Я не знал, чего было больше в этих словах – правды или игры. То, что связывало меня с Махмудом, было каким-то помрачением рассудка, зависимостью, меня по-сумасшедшему тянуло к нему, я был готов пройти по трупам, чтобы он жил. Но значит ли это – любовь?
Как бы там ни было, признание в любви убедило его больше, чем любые рассудочные аргументы.
- Ты хочешь, чтобы я согласился на подлог ради тебя? Но… как же родители этого человека?..

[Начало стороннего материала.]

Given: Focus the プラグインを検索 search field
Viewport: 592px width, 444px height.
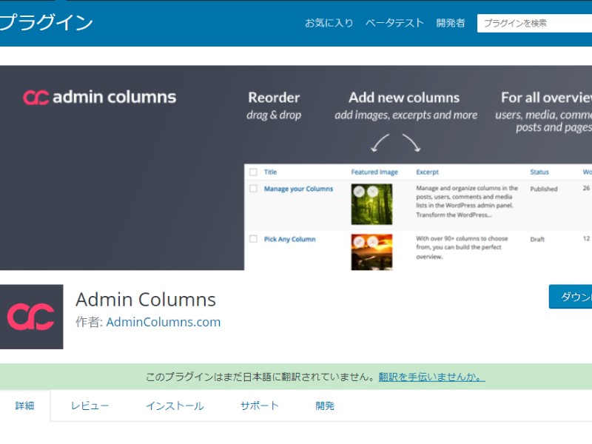Looking at the screenshot, I should (533, 23).
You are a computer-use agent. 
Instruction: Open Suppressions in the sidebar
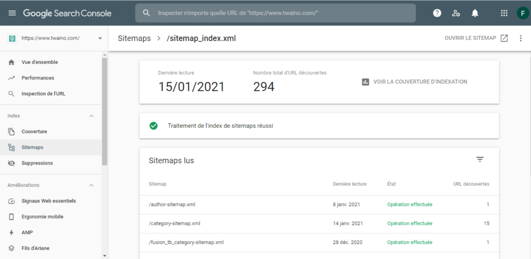tap(37, 163)
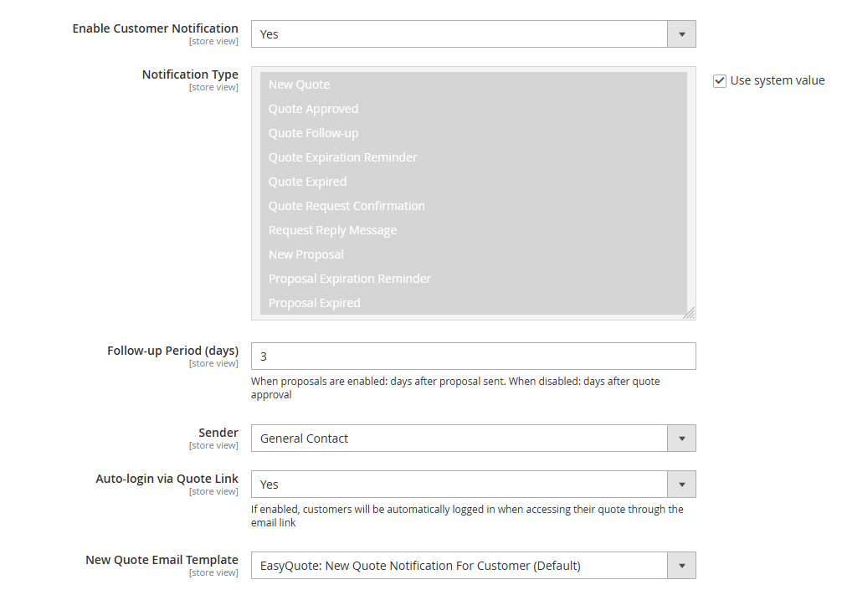
Task: Uncheck Use system value next to Notification Type
Action: pyautogui.click(x=721, y=80)
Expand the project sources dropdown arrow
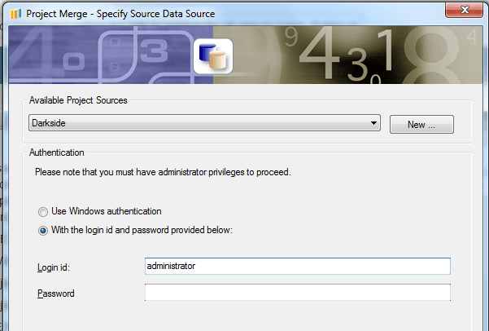489x331 pixels. (373, 123)
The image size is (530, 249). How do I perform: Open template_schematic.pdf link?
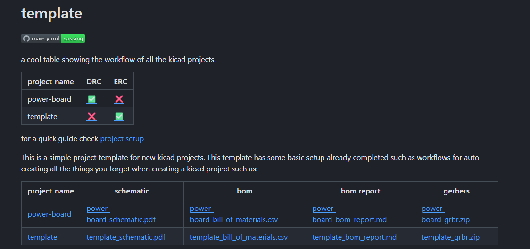pos(126,237)
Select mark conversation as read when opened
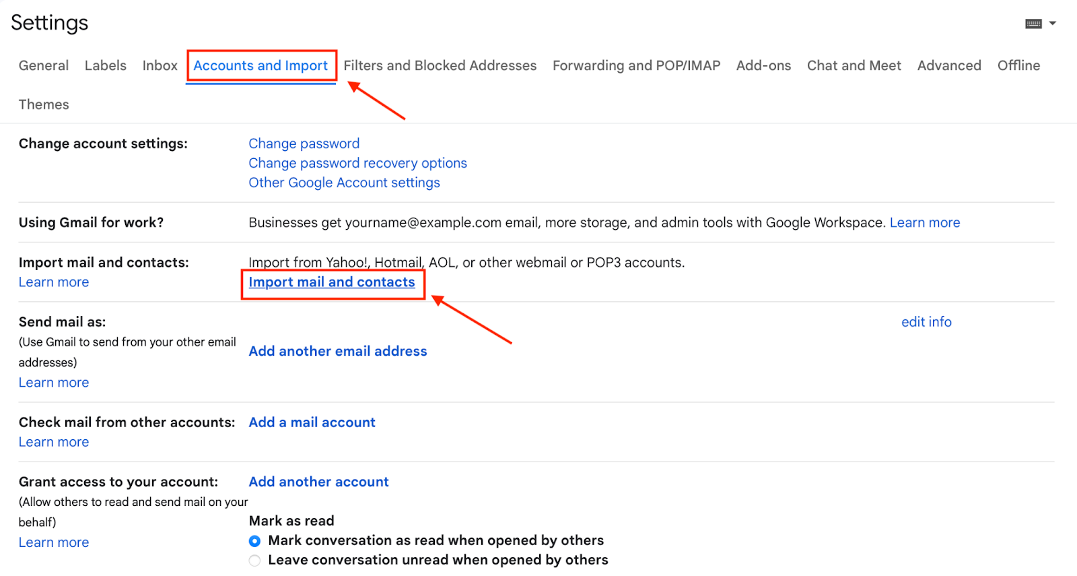Viewport: 1077px width, 576px height. pyautogui.click(x=254, y=540)
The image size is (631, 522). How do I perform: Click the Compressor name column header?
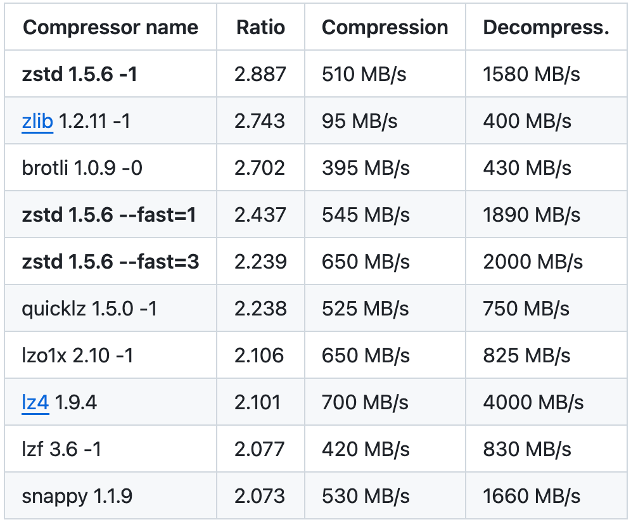[110, 27]
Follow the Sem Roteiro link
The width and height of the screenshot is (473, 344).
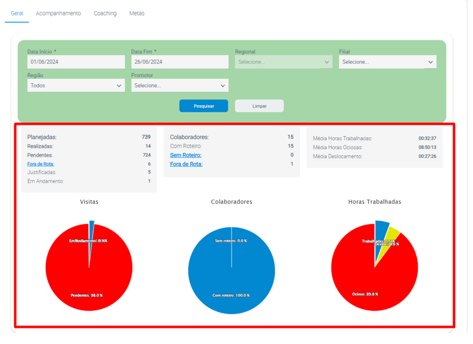pos(186,155)
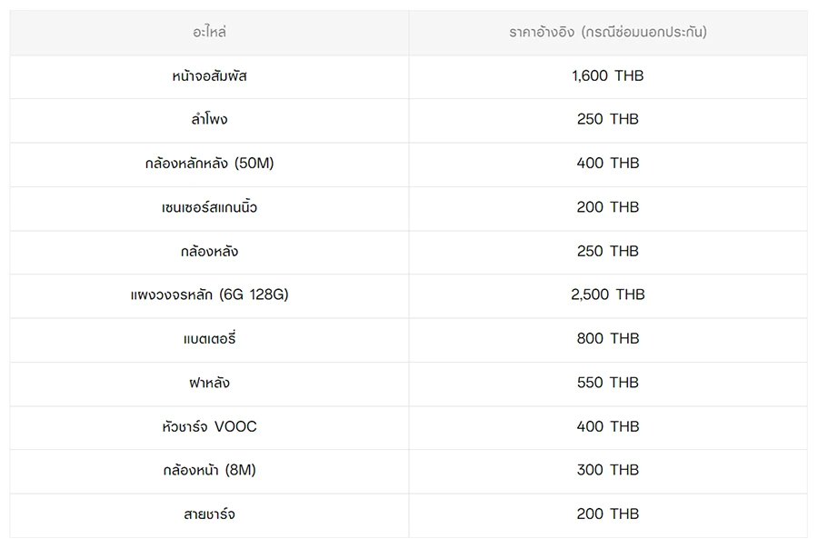This screenshot has width=818, height=549.
Task: Select the ฝาหลัง part cell
Action: click(209, 383)
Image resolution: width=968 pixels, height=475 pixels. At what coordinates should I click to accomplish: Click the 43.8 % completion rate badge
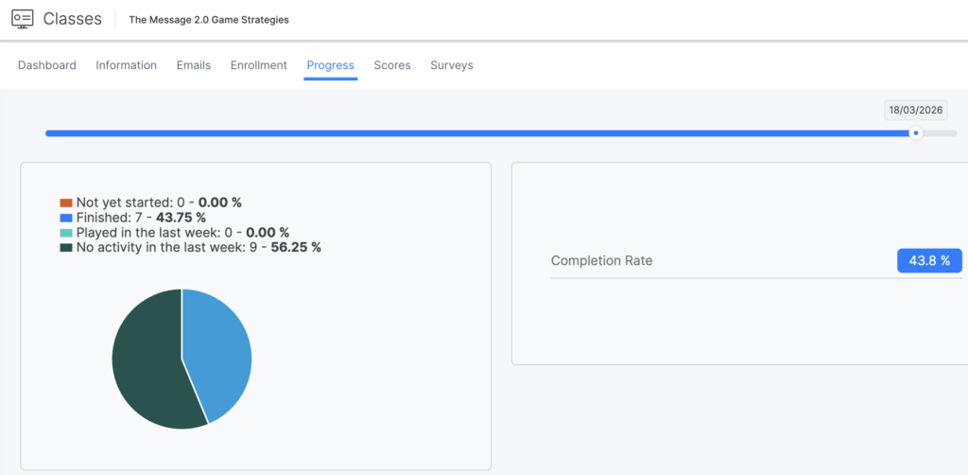click(x=929, y=261)
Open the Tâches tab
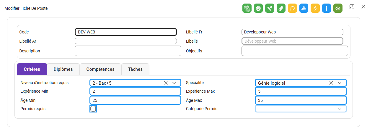This screenshot has width=367, height=140. 135,69
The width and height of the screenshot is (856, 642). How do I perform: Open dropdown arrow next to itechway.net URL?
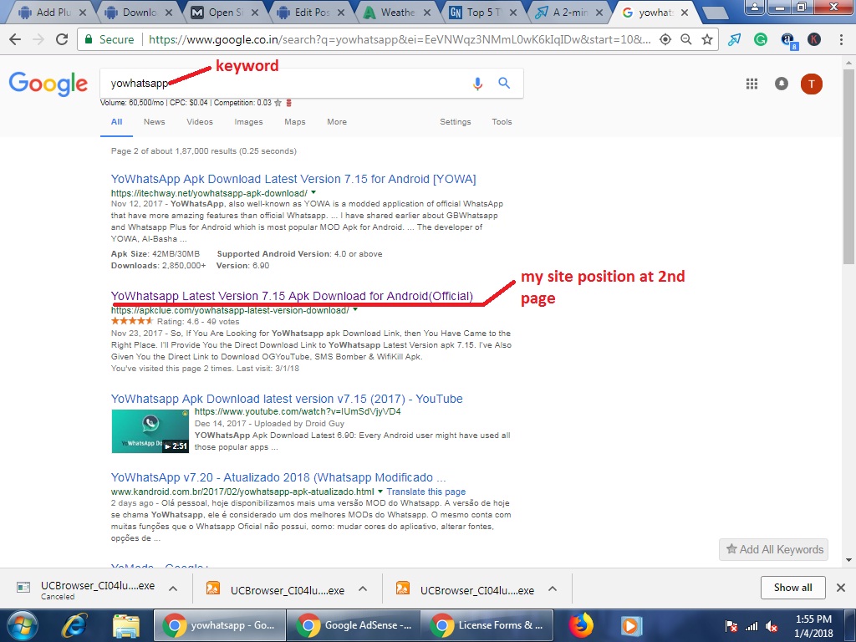click(313, 193)
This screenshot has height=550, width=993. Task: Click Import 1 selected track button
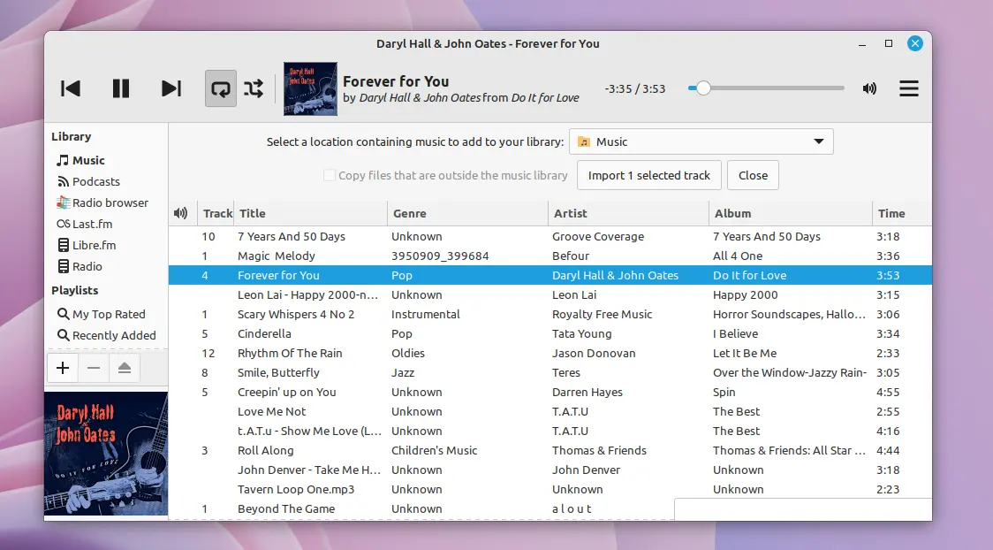649,175
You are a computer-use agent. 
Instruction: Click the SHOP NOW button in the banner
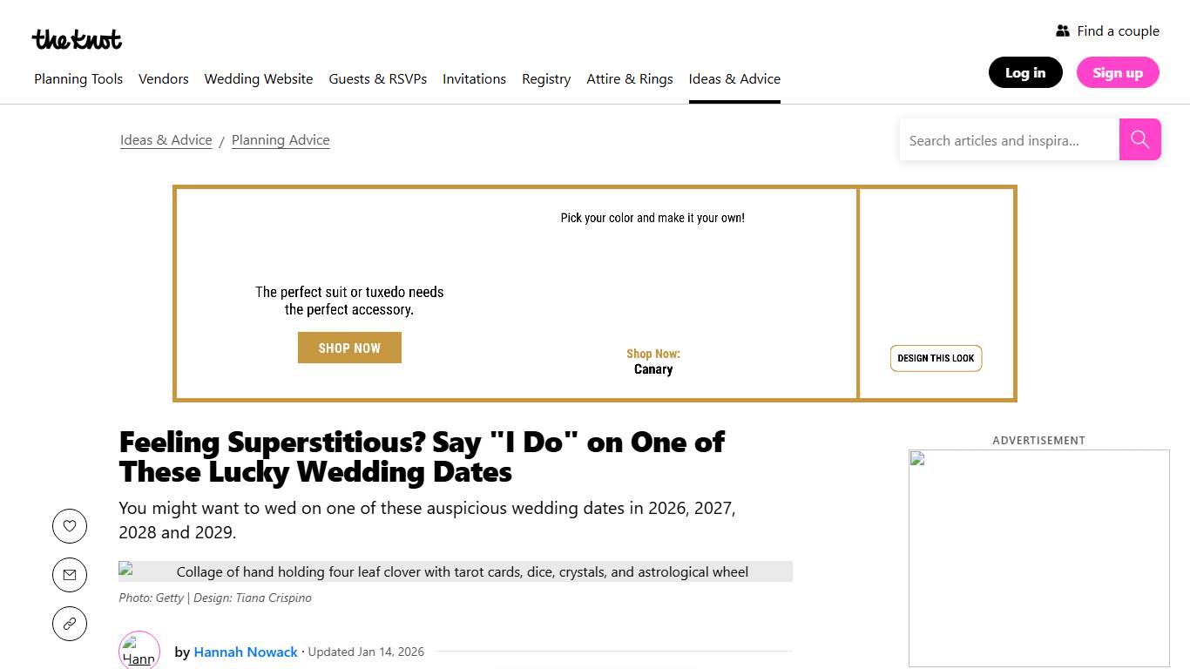349,347
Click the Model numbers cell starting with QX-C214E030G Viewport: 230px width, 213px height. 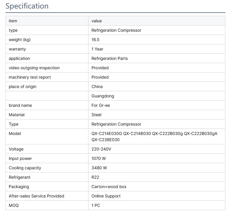tap(154, 136)
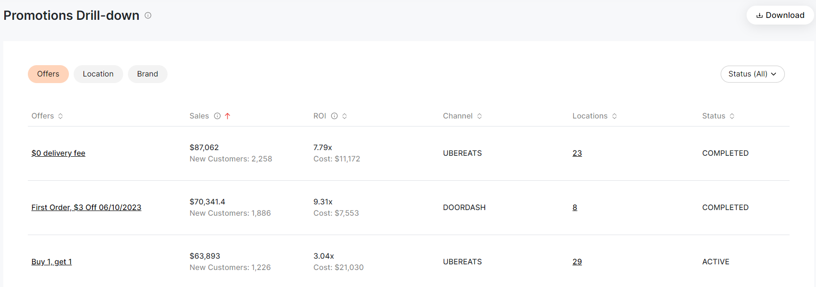The image size is (816, 287).
Task: Click the red sort arrow on Sales
Action: point(227,116)
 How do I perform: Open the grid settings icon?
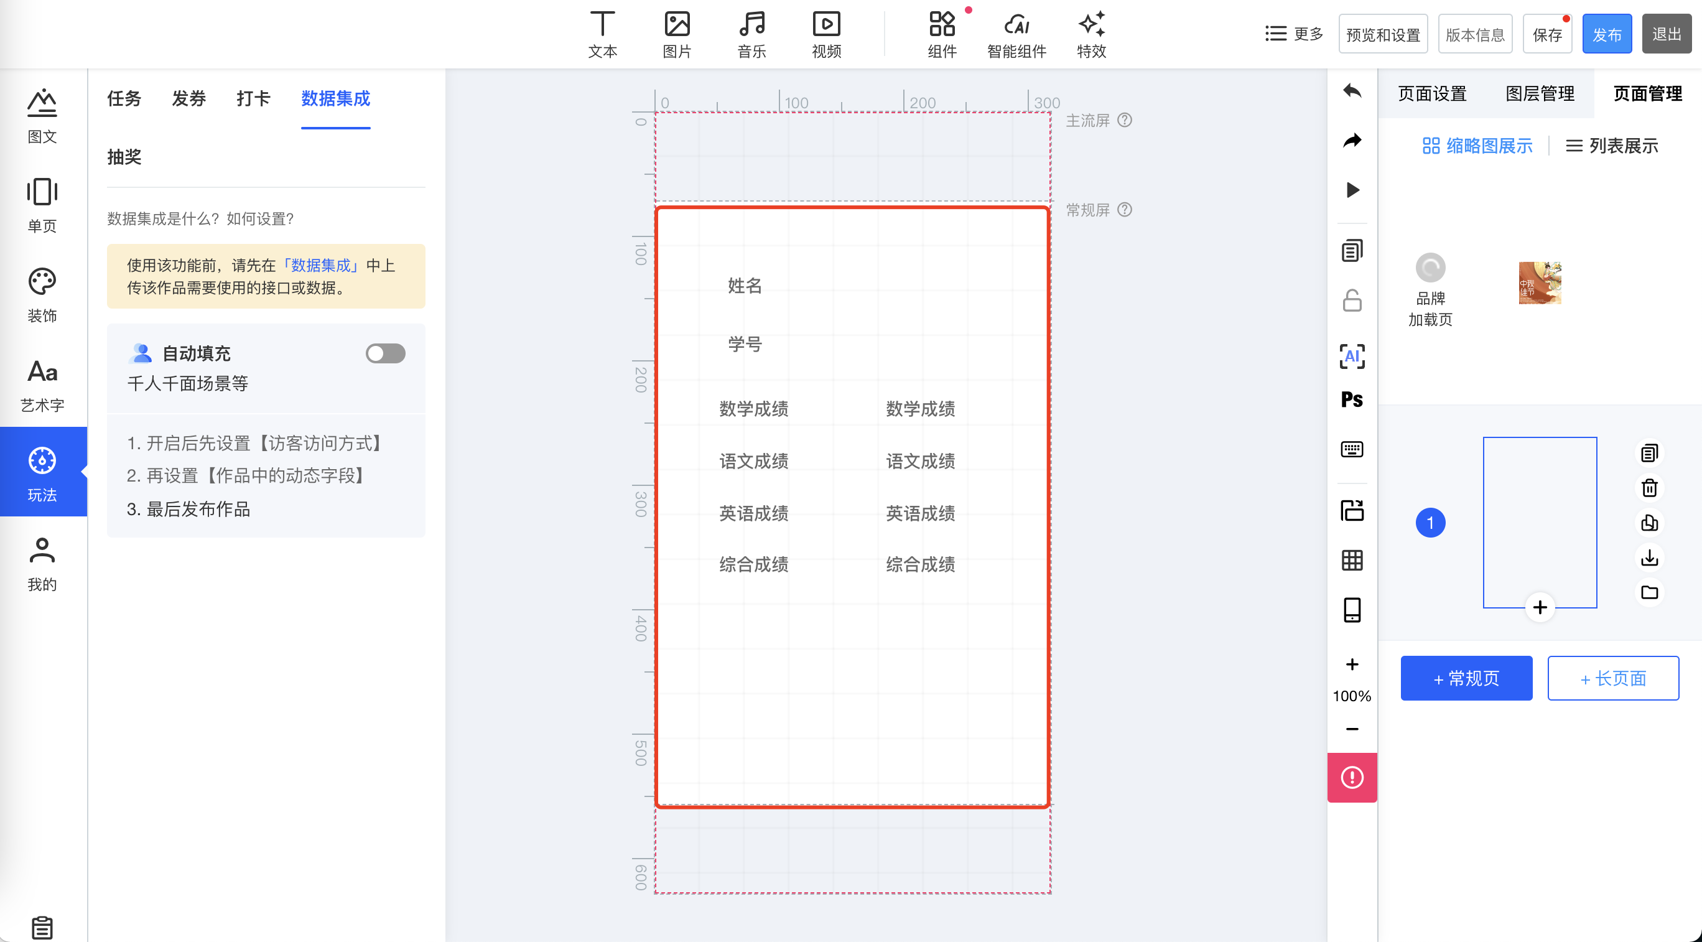click(1352, 560)
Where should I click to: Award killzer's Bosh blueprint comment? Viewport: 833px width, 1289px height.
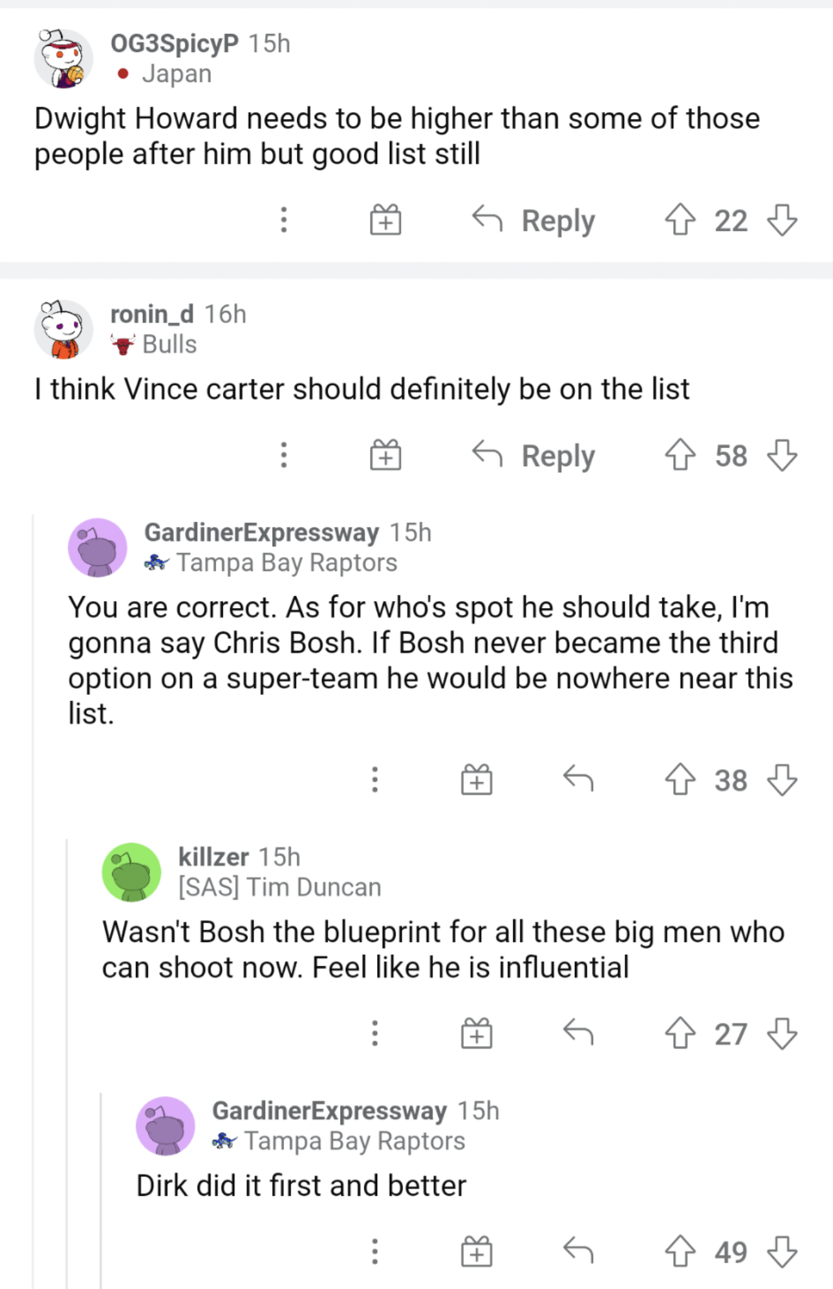click(477, 1033)
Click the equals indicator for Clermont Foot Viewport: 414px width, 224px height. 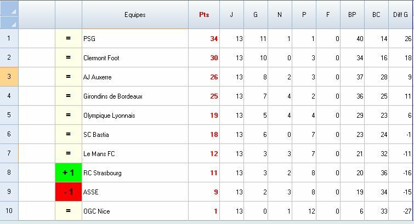pos(69,58)
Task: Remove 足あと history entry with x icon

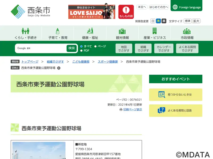Action: point(59,68)
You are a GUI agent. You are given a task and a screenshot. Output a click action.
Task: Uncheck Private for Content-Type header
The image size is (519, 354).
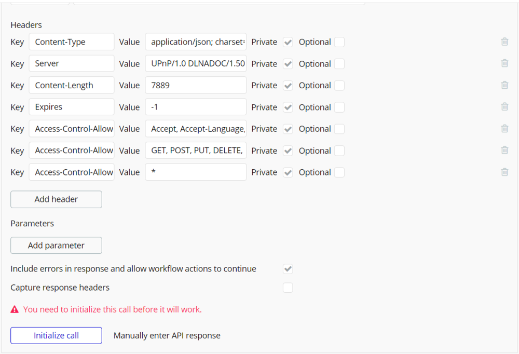pyautogui.click(x=288, y=42)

- Если он не слезет с наркотиков, его родители потеряют его рано или поздно. Что будет хуже, скажи – чтобы они похоронили единственного сына и жили с таким горем, или чтобы у них все же был живой сын, притом не причиняющий им новой боли? Формально ты тоже их ребенок, в тебе течет их кровь.
Махмуд молчал.
Я продолжил тоном змея-искусителя:
- Так будет лучше для всех. Для людей, которые заинтересованы в подмене. Для семьи Бали – с тобой у них будет спокойная старость, а Мехмет может их разорить, может даже… нет, страшно подумать, на что способен человек, у которого столько зависимостей!.. и…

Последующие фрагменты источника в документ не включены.